Ana Estrada: Corte Superior de Justicia ordena al Minsa y EsSalud respetar su derecho de una muerte digna

0
290

Decisión histórica. El Décimo Primer Juzgado Constitucional de la Corte Superior de Justicia de Lima falló a favor de la demanda de Ana Estrada Ugarte, psicóloga que padece enfermedad degenerativa y lucha por el derecho a una muerte digna.

A través de sus redes sociales, el Décimo Primer Juzgado “ordena al Ministerio de Salud y a EsSalud respetar la decisión de Ana Estrada Ugarte, de poner fin a su vida a través del procedimiento técnico de la eutanasia”.

Argumentos a favor de la muerte digna

En la audiencia de enero de este año, el Defensor del Pueblo, Walter Gutiérrez, alegó ante el juez que el derecho a la muerte digna está contenido en otros derechos fijados en la Constitución, como la dignidad, y que la falta de una norma específica sobre el tema no evita que dicho derecho exista.

“No es que Ana se quiera suicidar hoy…. Ella quiere vivir, pero quiere ejercer la libertad de decidir el momento, cuando el grado de su enfermedad esté en condiciones tales que no sean dignas de seguir viviendo”, manifestó. Añadió que esto se daría en cumplimiento de protocolos.

¿Quién es Ana Estrada?

Ana Estrada, es una psicóloga de 44 años y es activista de su propia causa. Ella ama la vida, pero sabe y siente -cada día- que su enfermedad avanza y, por ello, demandó al Estado para que haga prevalecer su derecho a morir con dignidad, pues no quiere ver cuando su vida se convierta en un “infierno” por las escaras y amputaciones.

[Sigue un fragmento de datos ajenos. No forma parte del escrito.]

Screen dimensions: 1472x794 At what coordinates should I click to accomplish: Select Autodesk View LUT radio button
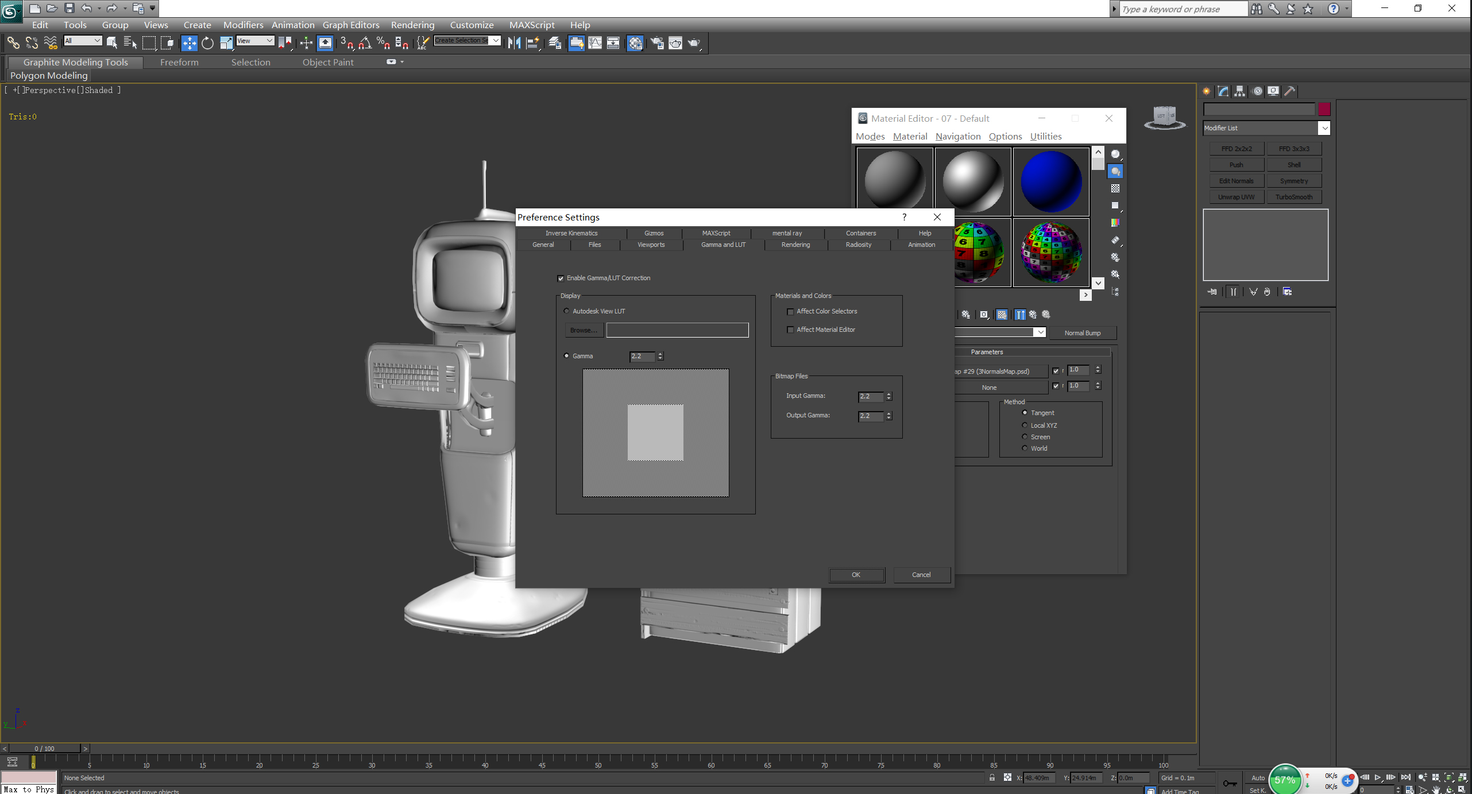coord(567,311)
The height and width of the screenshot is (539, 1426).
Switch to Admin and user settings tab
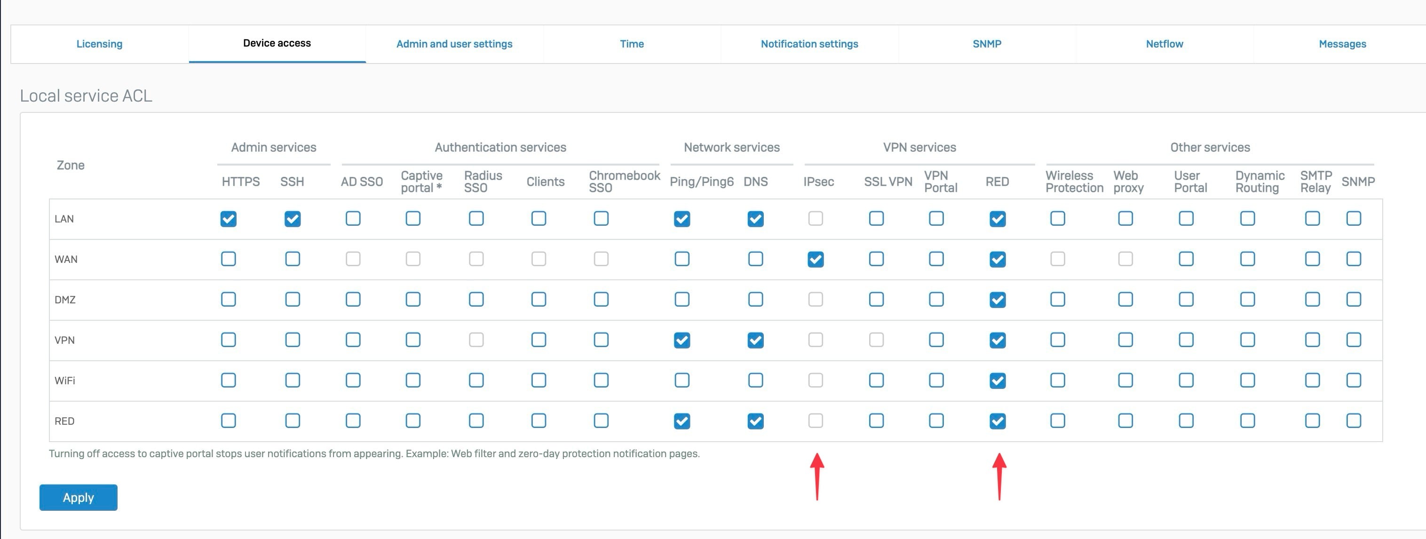click(454, 44)
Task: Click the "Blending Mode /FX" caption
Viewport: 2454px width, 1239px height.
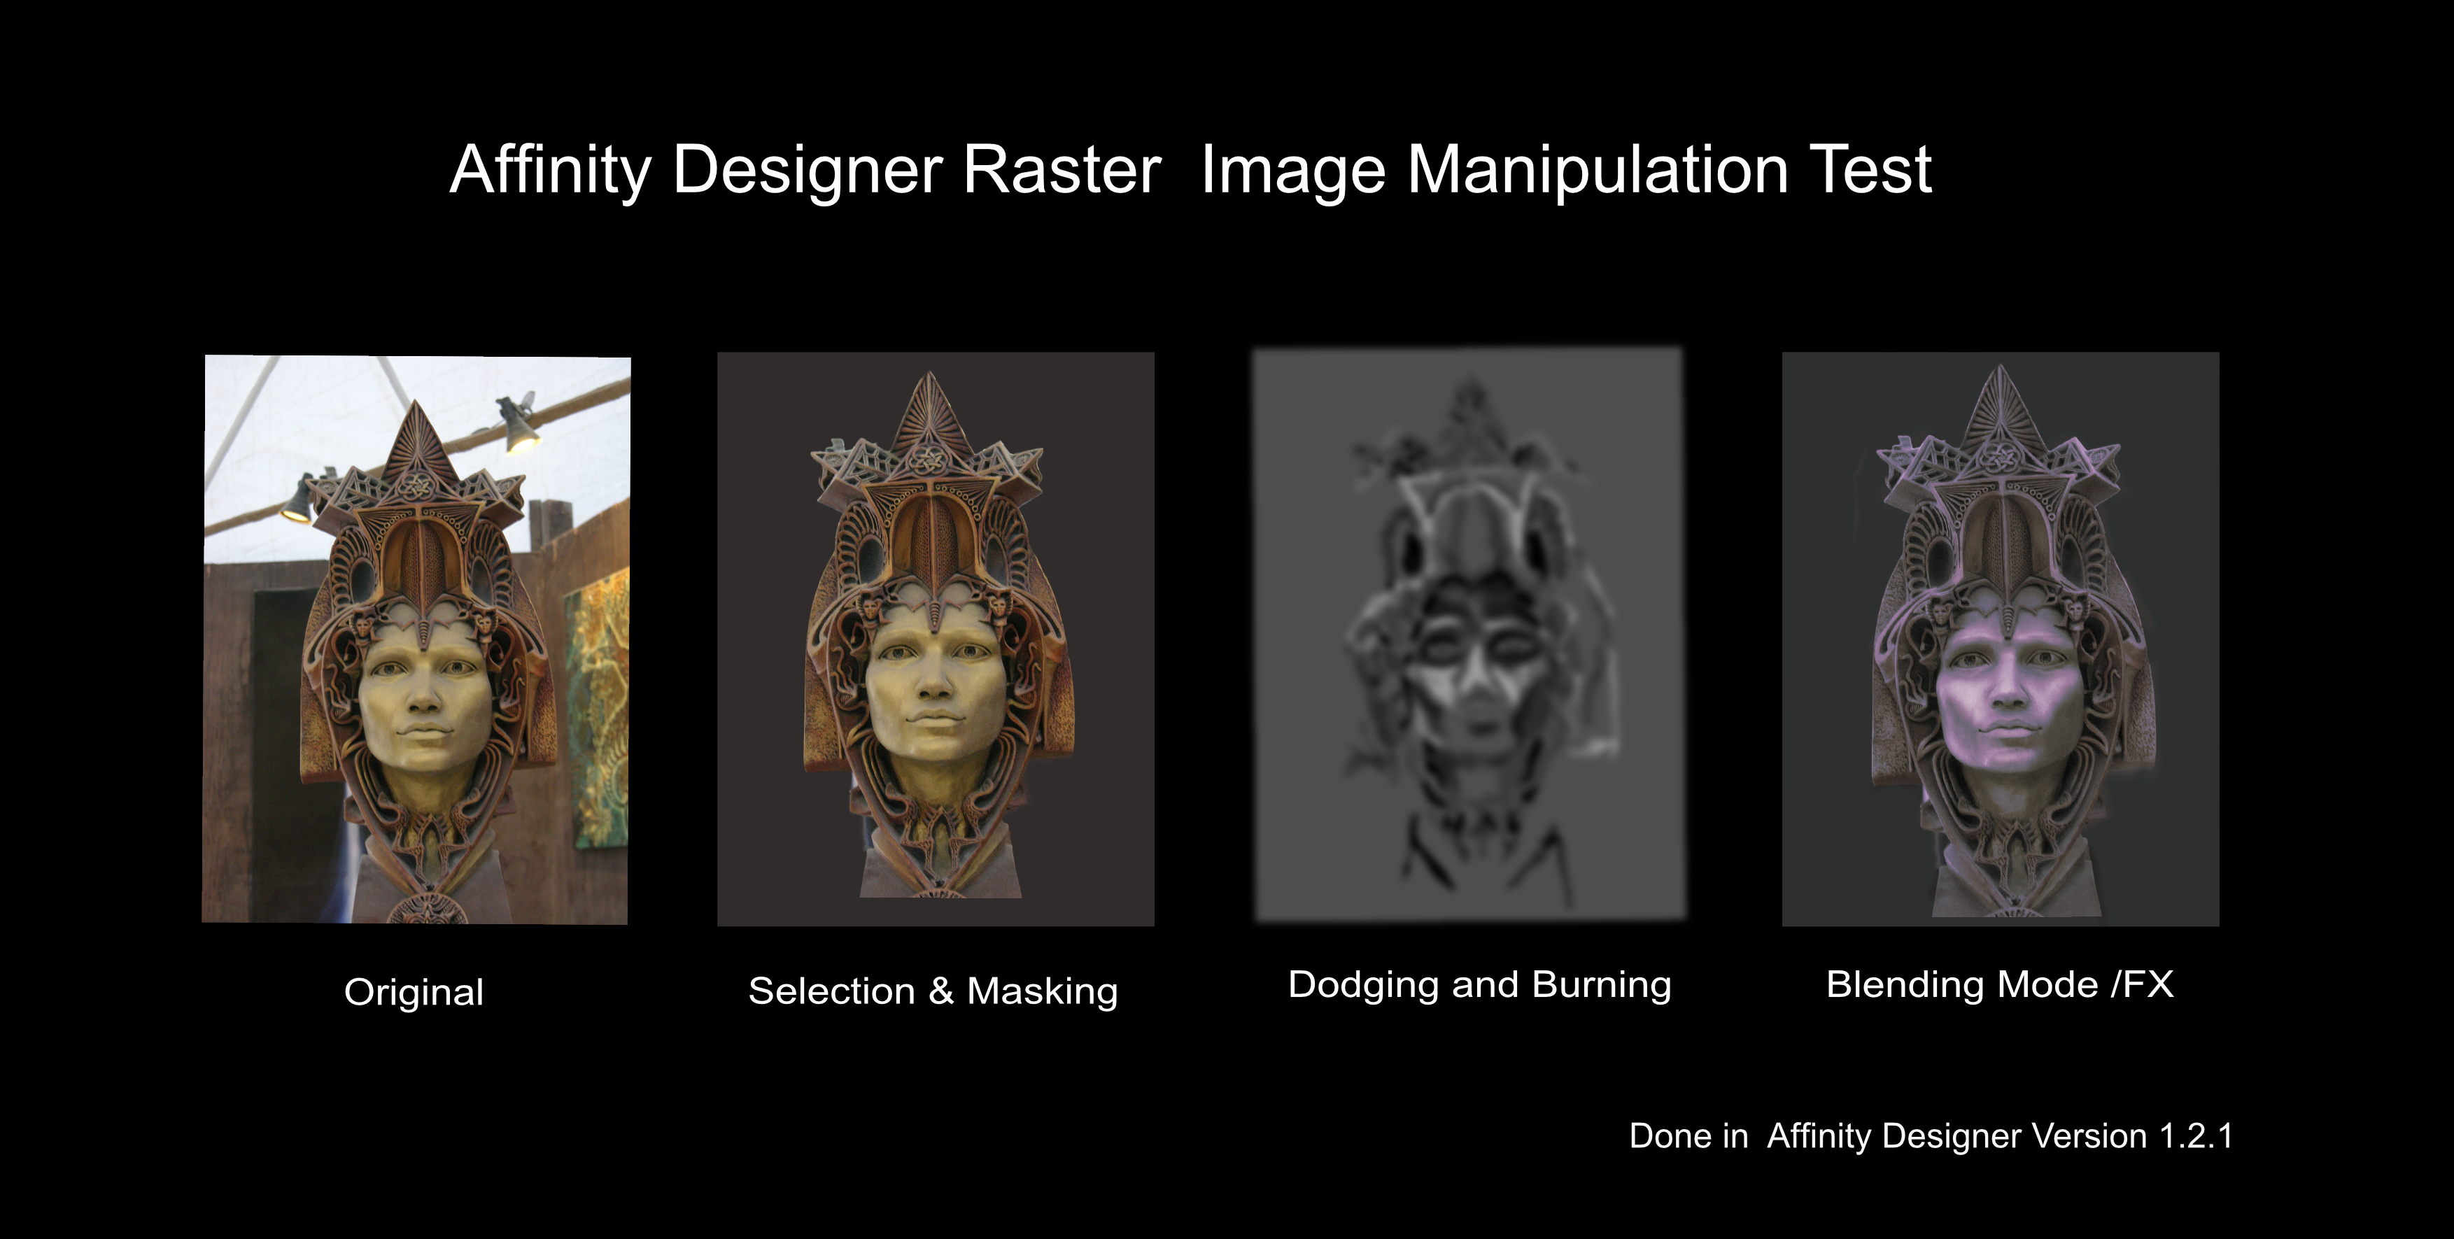Action: 2000,985
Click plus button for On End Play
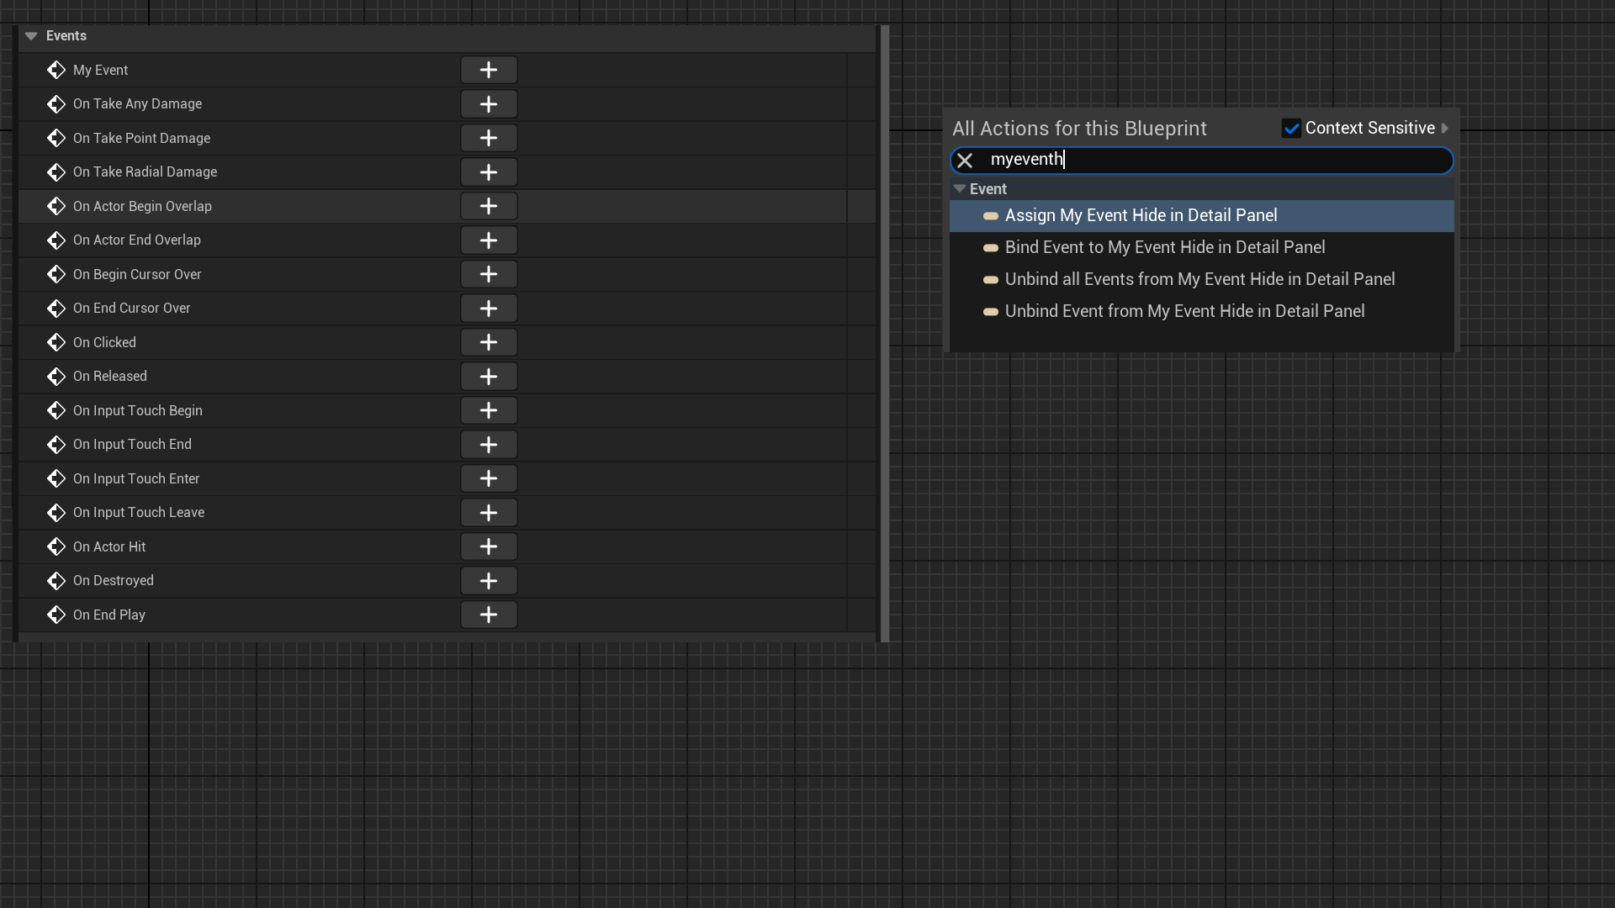 point(489,615)
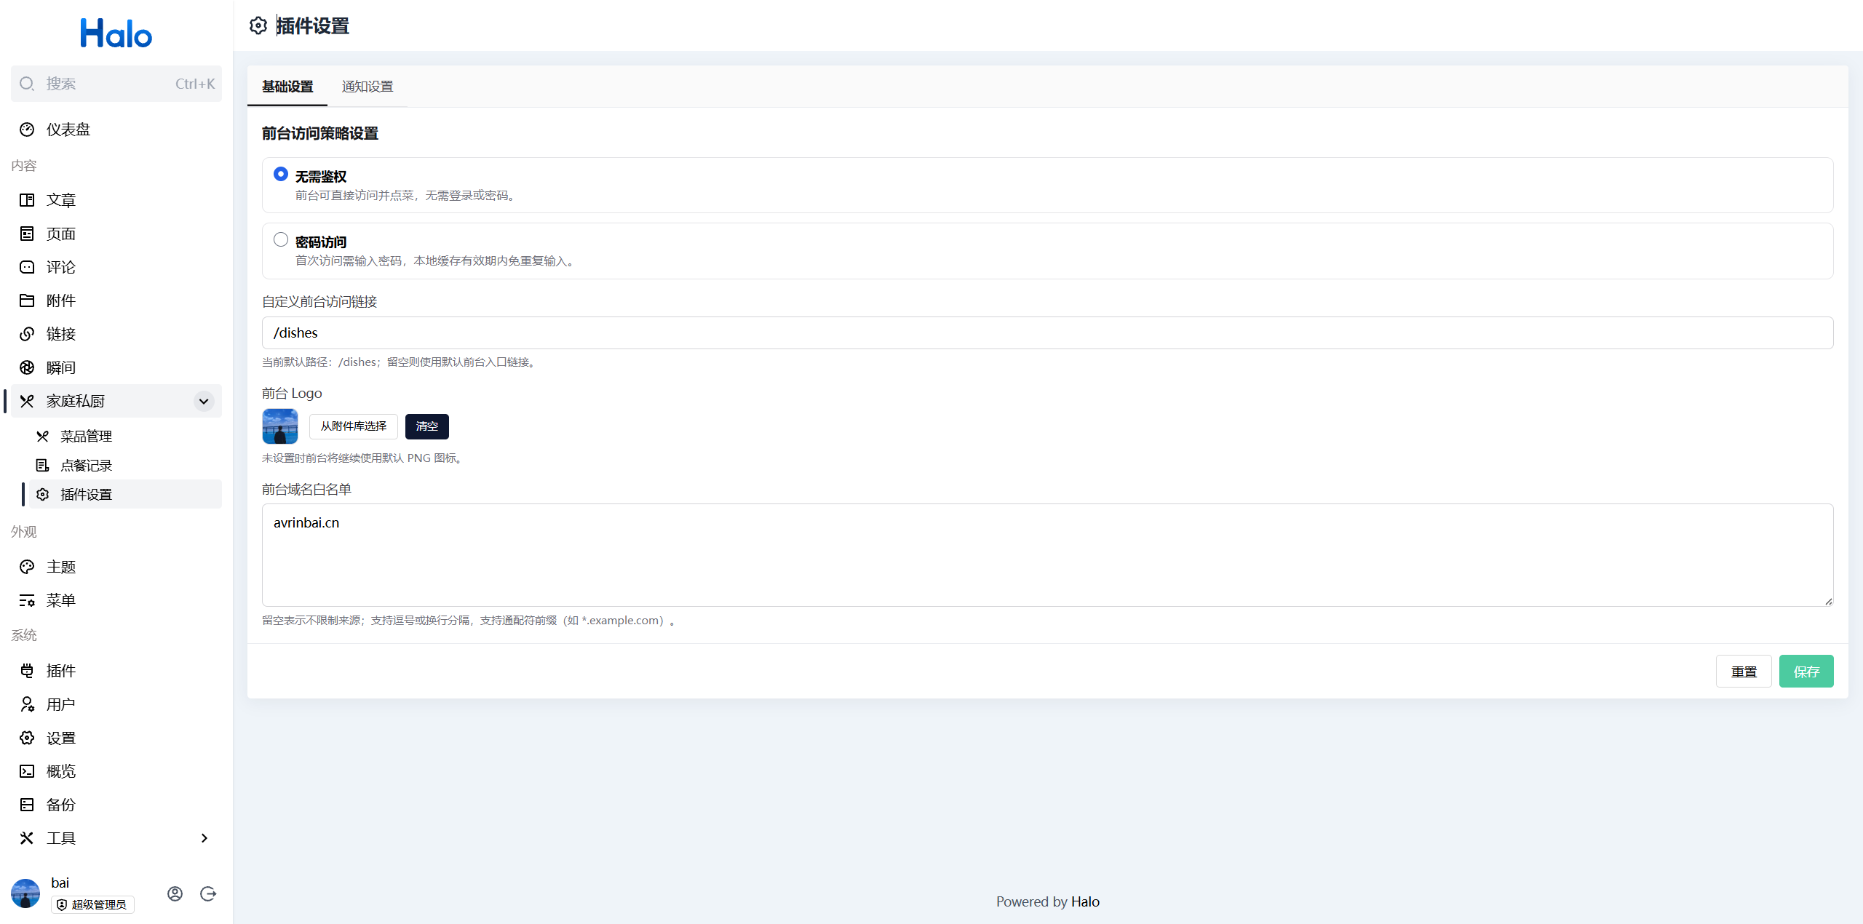Click the logout icon beside user profile
1863x924 pixels.
pyautogui.click(x=208, y=893)
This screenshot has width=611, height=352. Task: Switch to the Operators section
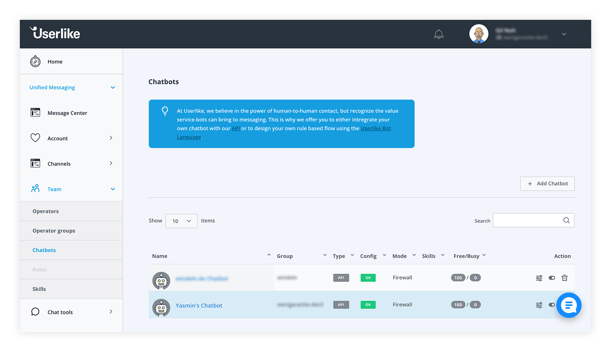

“No quiero estar atada las 24 horas a una cama, ni soportar dolorosas úlceras en la piel, que se profundizan hasta ver los huesos y que supuran pus. Eso solo sería el comienzo de sendas infecciones, más medios invasivos y amputaciones y no moriré. Este infierno será eterno y mi mente estará totalmente lúcida para vivir cada dolor en una cama de hospital sola y queriendo morir”, dice la joven, psicóloga de profesión, en su blog Ana Busca la Muerte Digna.

“Mi cuerpo se sigue deteriorando. Cada día estoy perdiendo más fuerza. Dependo más del ventilador, me agoto más para deglutir y en general para todas las actividades diarias. Necesito la garantía de parte del Estado para elegir cuándo y en qué condiciones morir. Ayúdenme a lograrlo”, dijo hace unos días a este diario.